Oliemans speelt overtuigend een bijna schizofrene Blauwbaard, Angenent is daarnaast een wijze Judith, verlangend naar liefde maar niet ten koste van zichzelf. Beiden zingen niet met een gewicht om een kasteel te vullen, maar dat komt de geloofwaardigheid van liefde én ruzie in een huiskamer juist ten goede. Ja, de voorstelling is het bezoeken waard, maar op het randje. Zo’n lowbudget setting is maar één keer interessant.

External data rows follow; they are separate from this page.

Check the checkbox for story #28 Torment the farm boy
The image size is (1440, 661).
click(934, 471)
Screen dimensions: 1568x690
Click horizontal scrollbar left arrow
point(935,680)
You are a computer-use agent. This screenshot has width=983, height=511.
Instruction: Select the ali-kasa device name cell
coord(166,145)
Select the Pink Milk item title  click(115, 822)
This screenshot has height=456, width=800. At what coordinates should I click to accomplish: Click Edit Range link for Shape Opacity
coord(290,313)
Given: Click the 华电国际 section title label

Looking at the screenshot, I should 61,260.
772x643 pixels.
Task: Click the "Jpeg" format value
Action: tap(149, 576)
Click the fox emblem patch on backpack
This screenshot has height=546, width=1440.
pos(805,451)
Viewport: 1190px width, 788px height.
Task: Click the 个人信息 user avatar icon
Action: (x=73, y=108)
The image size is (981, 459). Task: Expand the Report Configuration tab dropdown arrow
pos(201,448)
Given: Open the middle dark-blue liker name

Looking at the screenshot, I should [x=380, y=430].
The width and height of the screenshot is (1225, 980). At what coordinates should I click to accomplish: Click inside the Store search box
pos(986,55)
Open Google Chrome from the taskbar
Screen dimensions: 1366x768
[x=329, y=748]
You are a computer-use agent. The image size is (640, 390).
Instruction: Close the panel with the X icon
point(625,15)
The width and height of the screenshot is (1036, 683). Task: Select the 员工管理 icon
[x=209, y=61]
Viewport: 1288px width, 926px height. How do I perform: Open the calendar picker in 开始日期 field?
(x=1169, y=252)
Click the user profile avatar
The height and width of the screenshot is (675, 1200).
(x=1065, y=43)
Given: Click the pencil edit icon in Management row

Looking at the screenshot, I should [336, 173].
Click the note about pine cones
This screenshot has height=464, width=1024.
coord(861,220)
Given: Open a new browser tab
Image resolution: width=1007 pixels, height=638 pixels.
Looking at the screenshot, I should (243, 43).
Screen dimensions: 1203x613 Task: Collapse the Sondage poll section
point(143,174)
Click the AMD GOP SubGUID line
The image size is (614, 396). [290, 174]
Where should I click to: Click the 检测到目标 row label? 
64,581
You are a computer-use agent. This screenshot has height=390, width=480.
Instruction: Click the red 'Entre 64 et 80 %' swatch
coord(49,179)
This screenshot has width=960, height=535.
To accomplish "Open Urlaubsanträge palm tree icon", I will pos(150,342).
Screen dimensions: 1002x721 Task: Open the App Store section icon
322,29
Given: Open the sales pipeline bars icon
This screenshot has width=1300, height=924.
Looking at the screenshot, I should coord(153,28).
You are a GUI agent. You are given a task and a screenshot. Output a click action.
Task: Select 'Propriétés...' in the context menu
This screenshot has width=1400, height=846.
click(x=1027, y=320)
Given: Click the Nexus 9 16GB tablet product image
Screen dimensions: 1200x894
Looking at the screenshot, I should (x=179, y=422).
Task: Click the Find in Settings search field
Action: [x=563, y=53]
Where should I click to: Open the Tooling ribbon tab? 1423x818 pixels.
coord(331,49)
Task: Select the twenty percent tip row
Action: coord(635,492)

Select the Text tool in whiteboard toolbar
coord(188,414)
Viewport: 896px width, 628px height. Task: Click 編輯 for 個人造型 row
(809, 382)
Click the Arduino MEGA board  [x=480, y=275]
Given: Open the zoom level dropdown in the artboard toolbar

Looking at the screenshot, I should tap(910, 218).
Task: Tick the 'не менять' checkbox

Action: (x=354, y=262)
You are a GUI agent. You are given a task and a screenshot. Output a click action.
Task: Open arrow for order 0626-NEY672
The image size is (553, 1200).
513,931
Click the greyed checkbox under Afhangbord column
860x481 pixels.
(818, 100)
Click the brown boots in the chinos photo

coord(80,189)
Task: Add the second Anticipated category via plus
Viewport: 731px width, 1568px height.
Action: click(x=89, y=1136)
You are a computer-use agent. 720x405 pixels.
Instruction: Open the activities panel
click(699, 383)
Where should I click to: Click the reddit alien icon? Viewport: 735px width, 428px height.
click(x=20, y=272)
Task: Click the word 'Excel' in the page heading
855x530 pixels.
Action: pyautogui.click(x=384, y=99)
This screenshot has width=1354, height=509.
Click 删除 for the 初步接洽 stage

Onverwacht doemt een heel andere vraag op: waar haalt dirigent Duncan Ward zijn toverdrank? De complexe muziek van Bartók stroomt uit PhilZuid (voorheen philharmonie zuidnederland): strijkers met een prachtig, vol geluid, houtblazers met fantastische solootjes, (in de theaterzaal door speakers geholpen) koninklijk koper − het kan hier en daar misschien wat soepeler, maar er klinkt een zelfverzekerde eenheid waarop het zuiden jaren heeft moeten wachten.